Last night, like the similarly introverted body man in my favorite show The West Wing, I got a purposeful invitation to "speak as men do". Like Charlie, I was invited to hang out with a couple of guys. Though the territory was unfamiliar and my question to my new acquaintance was bookish, his reply sparked quick connection. I asked Richard, whom I had known all of 90 minutes, how his outlook was different as he and his wife expected their second child. He said he wanted to write down more of the experience this time. THAT I can certainly relate to.

In fact, the resolve of another practitioner of writing as reflection was timely. Five years ago today, my wife and I got a call that would change our lives. We became foster parents. I'm with Richard in that I've spilled more ink over lesser things, so the opportunity to come up for air and commemorate the experience with lessons from Little One, not named here in keeping with social services policy, seems appropriate.

The first lesson came in the timing of such a long-awaited call. It came on a Sunday night at the end of a weekend that was exhausting in the best way. My wife had poured herself out in directing a wedding. Even I had torn myself away from my books and my other reflective routines to join my church's evangelistic efforts the day before. We then spent the remaining Saturday in our Saturday driving a round-trip of an hour and a half to attend a performance that would mean a lot to a family teen. Sunday was likewise spent with little pensiveness toward what was missing, or what was to come. We probably taught first-graders in Sunday school that morning, investing where we could while we waited for another more intimate opportunity. Heaven remembers what else we did as a part of our church that afternoon, but we were both in our pajamas by 7:30 on a Sunday evening. Then the call came announcing Little One's arrival. With a body rendered uncooperative by cerebral palsy, I've never been noted for quick or cheerful wardrobe changes. Retail curmudgeon, I've never been noted for cheerful shopping trips. I made ready exceptions to both habits as we ventured out to get a car seat for the new arrival.

The first lesson from Little One, then, is not to camp out in stubborn, motionless, even bitter, anticipation of what we want most. I have no illusions that we reached a certain point on the Good Works Meter that weekend. The persisting idea that in response to our works some reluctant Heavenly bureaucrat approached Heaven's begrudging King after blowing the dust off a contract He reluctantly agrees to meet the desire of our hearts is absurd enough to spell out, and dismiss. God's grace allowed us to serve as we were, even while, with John Milton, we served while standing and waiting for the blessings we could not bring to ourselves. Continuing to see His work in His more grown children, and desiring to join Him in that work, made the time pass faster, and more gratefully. As we serve where we can, we recognize what we have already been given rather than focusing on what we lack.

Although she had already granted enlightenment before she arrived, Little One, at just over four months,wasn't particularly Zen about her part in the process. Something was changing, and her passions were astir like ours were, but in the opposite direction.
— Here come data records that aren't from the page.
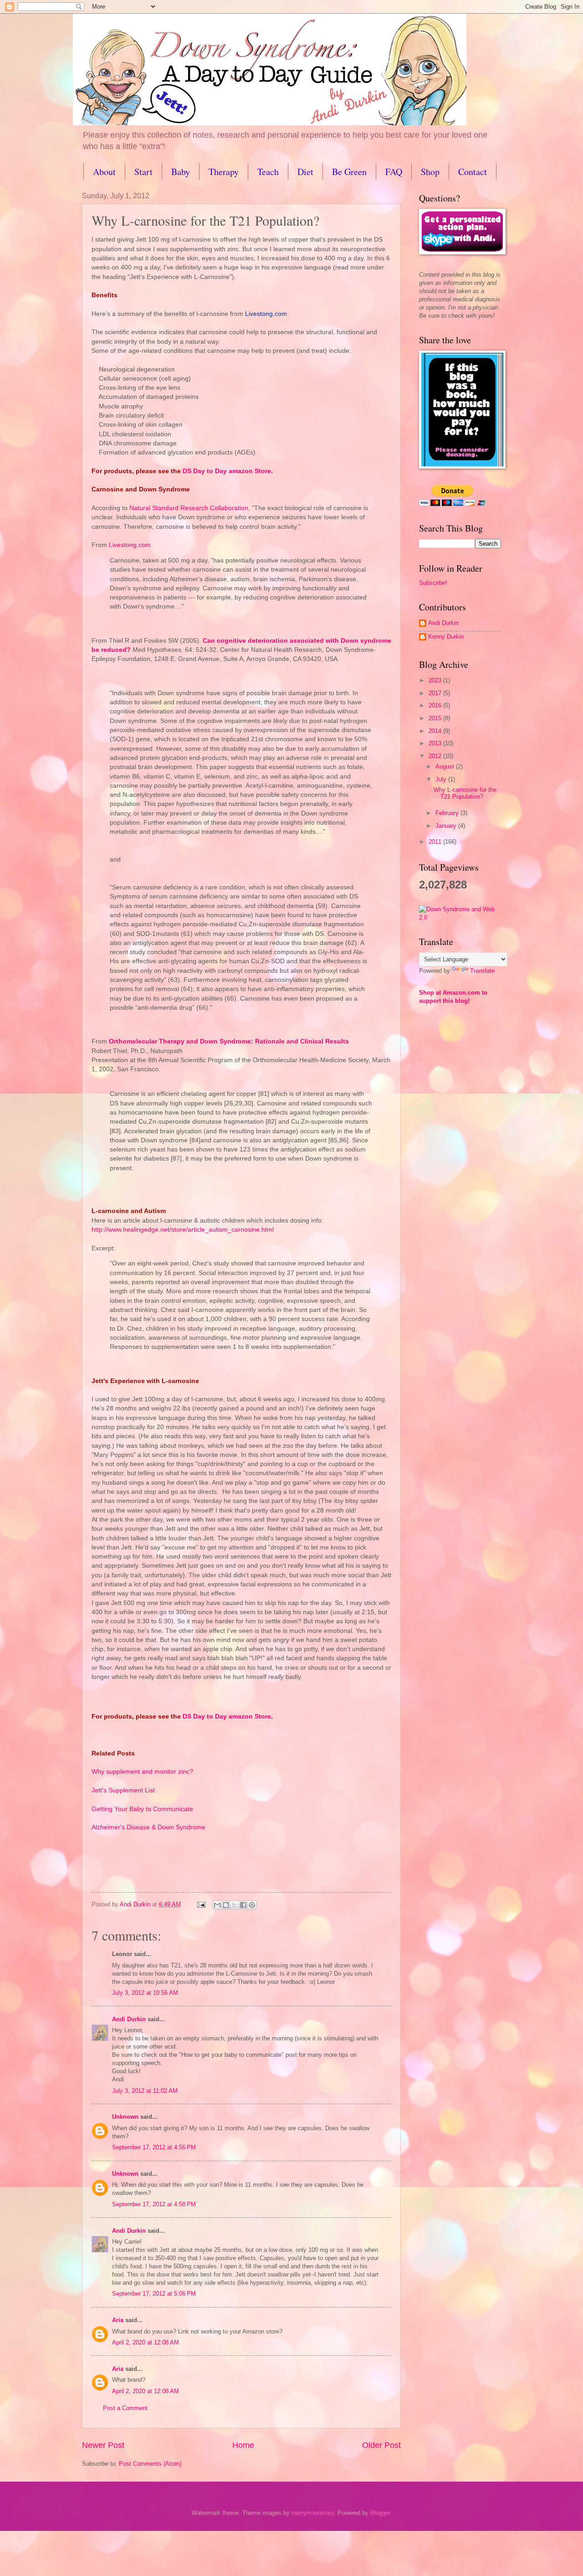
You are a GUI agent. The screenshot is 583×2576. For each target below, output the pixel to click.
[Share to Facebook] (243, 1905)
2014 (436, 731)
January (446, 825)
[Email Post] (200, 1904)
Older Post (381, 2445)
My first social media status as an actual parent was the confession, "Only sound worse than a baby crying inconsolably? YOUR baby crying inconsolably." The experience of parenthood, common to billions, written about philosophically and endlessly, less than an hour old, was far more intense than I imagined. A friend responded tartly to my admission, "Welcome to parenthood."

The second lesson from Little One, then, was how ready we are to underestimate the intensity of someone else's moment. I would like to think I've been sympathetic in my thinking toward parents with crying infants. Infants are cute, and hard to blame for the world's problems. We have all, as the clich̩ goes, been there. Somebody found the source of our tears. Surrounding somebodys, at least, granted enough grace, to stand by and not complain too loudly. Something happens, though, with the disappearance of cherubic cheeks and with the refinement of formless wailing into actual speech. I find myself ready to complain about people's complaining, and then to count myself mature and detached for having done so. The complainer, the more hurt for the depth of passion they are expressing, is not SO far removed from the crying infant or perplexed parent for whom most of us can come up with a modicum of sympathy. We are all vulnerable. We are all experiencing reminders that this world is a strange and at times painful place. We are all expressing that realization as best we know how, or responding to someone who is. Just because we have heard particular complaints before, or have heard baby's crying before, does not divide the intensity of the actual experience, or relieve us from summoning genuine sympathy Рagain. As Ben Carson said when asked how he deals with his harshest critics, perhaps envisioning those who grate on us most as infants in need would help us find our humanity and its compassion toward others.

November 12, 2012 was a different day. It seemed like a different era. I went to the same job. I helped many of the same students with many of the same problems. But the Little One in the car seat on the way to and from assuming this work role changed my perspective entirely. Even at midday, while Little One was presumably sleeping offer night of adjustment to our household, she was changing my thoughts as many of the same words about majors, and drop forms, and financial aid applications came out of my mouth. These tools and transactions had a purpose beyond me and the moment in which I was serving the customer. I was, by God's grace, providing for someone who could not provide for herself. A work dispute may have been grating, a work routine may have been just as boring as it was the Friday before, but now these threads were woven into the tapestry of Parental Purpose. They were part of satisfying Little One just as much as the formula they bought which filled her belly.

The third lesson is… wait for it… Actually, the third lesson IS wait for it. Much as I knew from moments of transcendent revelation over the weekend that I would understand my work's purpose more clearly when the day was over, so it is with many of the routines and irritations in which we attempt to be faithful under midday sun, or midday fluorescence. The results of what we do may not be immediately apparent, or immediately gratifying. The reward may not even be in the same currency we are called to count out during the day's dealings. Our dollars may still be redeemable for gold. That is, the countable, measurable denominations of daily transactions to which we become so accustomed as to lose sight of their true value, will come together for some greater purpose. They may find a greater purpose in the changes, in the patience, they render in us. Our daily banality may feed a baby and be paid off with interest in an incandescent smile. They may honor the Lord Who says He will be the Guarantor of anything we give to those who cannot give back. If this can be the education, edification, connectedness made more apparent over a weekend five years ago, I can't wait to see what the Great Metallurgist is refining in the more recent heat He is applying.